Building the future of manufacturing with tools powered by 5G networks #SootinClaimon.Com

#SootinClaimon.Com : ขอบคุณแหล่งข้อมูล : หนังสือพิมพ์ The Nation.

https://www.nationthailand.com/business/40005816

Building the future of manufacturing with tools powered by 5G networks


The project runs on 3500 MHz and is an exciting addition to Telenor Swedens commercial 5G, which is already available in 36 locations.

The strategic partnership between dtac and Norway-based telco group Telenor allows the Thai mobile operator to connect with 5G experts globally. While dtac is an early mover in harnessing the capabilities of 5G, Telenor Sweden is another beacon of innovation in 5G within the Telenor family. They partnered with Ericsson and supplied a solution to Atlas Copco to explore the potential of power tools connected to a private 5G network.

The project runs on 3500 MHz and is an exciting addition to Telenor Sweden’s commercial 5G, which is already available in 36 locations. To better understand its ability to transform manufacturing and connectivity, dtac blog spoke to Andreas Kristensson, Head of IoT and New Business at Telenor Sweden.

“We know that private networks are essential to Industry 4.0,” he said. “Connected power tools require very low and highly predictable latencies. Hence, Telenor Sweden’s installation at Atlas Copco is a great use case to test the benefits of a dedicated LTE and 5G Network. And we plan to add lots of other equipment over time.”

Andreas Kristensson, Head of IoT and New Business at Telenor SwedenAndreas Kristensson, Head of IoT and New Business at Telenor Sweden

The project is truly a meeting of greats. The Telenor Group has 169 million customers globally and leads the pan-European 5G Verticals Innovation Infrastructure (5G VINNI) to accelerate the development of relevant use cases. Atlas Copco is an industrial group with 40,000 employees in 180 countries making compressors, vacuum solutions, generators, pumps, power tools and assembly systems. And Ericsson, which has 100,000 employees, is a global provider of ICT and networking services.

“A dedicated network gives the customer all the control. They can test, evaluate, and secure 100 percent of the communication within their network,” said Mr. Kristensson of the smart power tools at Atlas Copco. “Previous solutions relied on cable, bluetooth and Wi-Fi, which are difficult to scale. Add to that high maintenance costs and reduced efficiency and flexibility, and you can understand why many business users are asking for 5G networks instead.”
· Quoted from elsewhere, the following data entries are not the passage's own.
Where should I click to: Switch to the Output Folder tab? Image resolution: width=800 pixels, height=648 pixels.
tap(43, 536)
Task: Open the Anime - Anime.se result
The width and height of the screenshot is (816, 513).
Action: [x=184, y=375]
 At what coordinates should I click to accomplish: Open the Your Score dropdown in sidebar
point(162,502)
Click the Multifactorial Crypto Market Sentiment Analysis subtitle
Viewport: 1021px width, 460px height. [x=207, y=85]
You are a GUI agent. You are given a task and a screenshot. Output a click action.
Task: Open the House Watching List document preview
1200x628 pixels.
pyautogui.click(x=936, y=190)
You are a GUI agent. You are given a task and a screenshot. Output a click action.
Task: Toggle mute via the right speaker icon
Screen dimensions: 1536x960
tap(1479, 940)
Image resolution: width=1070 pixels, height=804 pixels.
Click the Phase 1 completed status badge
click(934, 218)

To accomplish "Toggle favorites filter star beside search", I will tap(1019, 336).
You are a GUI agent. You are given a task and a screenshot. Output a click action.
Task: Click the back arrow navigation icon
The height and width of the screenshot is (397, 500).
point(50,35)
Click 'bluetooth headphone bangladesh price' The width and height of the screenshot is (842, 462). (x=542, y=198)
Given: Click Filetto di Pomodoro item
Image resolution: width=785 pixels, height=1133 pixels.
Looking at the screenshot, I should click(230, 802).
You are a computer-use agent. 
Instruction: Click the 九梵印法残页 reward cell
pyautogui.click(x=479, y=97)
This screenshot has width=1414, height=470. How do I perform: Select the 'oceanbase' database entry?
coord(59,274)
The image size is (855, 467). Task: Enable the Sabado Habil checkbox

Although 5G use cases for industrial applications provide faster, more secure networks, they also represent a radically new way of work for service providers. Rather than just providing a network, telcos must now collaborate closely with industrial partners to build the future of mobile and industrial connectivity.

“As operators, we need to learn to work in ecosystems, rather than rely on the traditional supplier-customer relationships. Changing operators’ mindsets isn’t a flick of the switch, but with the right focus, we can be part of—or even lead—the 5G growth opportunity,” said Mr. Kristensson. “That’s why finding the right partners is so important.”

With Telenor Sweden’s commercial 5G available in dozens of locations across the country, dtac blog also asked Mr. Kristensson why Industry 4.0 needs dedicated networks in addition to commercially available 5G.

“Mobile networks are already highly secure, but with a local dedicated network, you can get even lower latency, even more control over dataflows and, over time, potentially reduced costs. That said, one size doesn’t fit all. There will be several flavors of private and dedicated networks going forward,” replied Mr. Kristensson.

He cites sports stadiums as an example of the need for overlapping public and dedicated 5G networks. The public can benefit from 5G’s massive capacity while the TV broadcasters can utilize a separate, dedicated spectrum with guaranteed speeds and reliability.

“In the long run, consumers will be able to get augmented reality, advanced camera possibilities and much more. But in the short term, the focus for private networks will be on enterprise customers,” Mr. Kristensson said.

Back in Thailand, dtac business is also building industry use cases and 5G ecosystems with partners such as PTT, WHA, ABB and ASEFA. Its latest project, a private network in collaboration with Amazon Web Services, even showcases edge computing capabilities. And with the support of Telenor, 5G power tools could well be next on dtac’s list.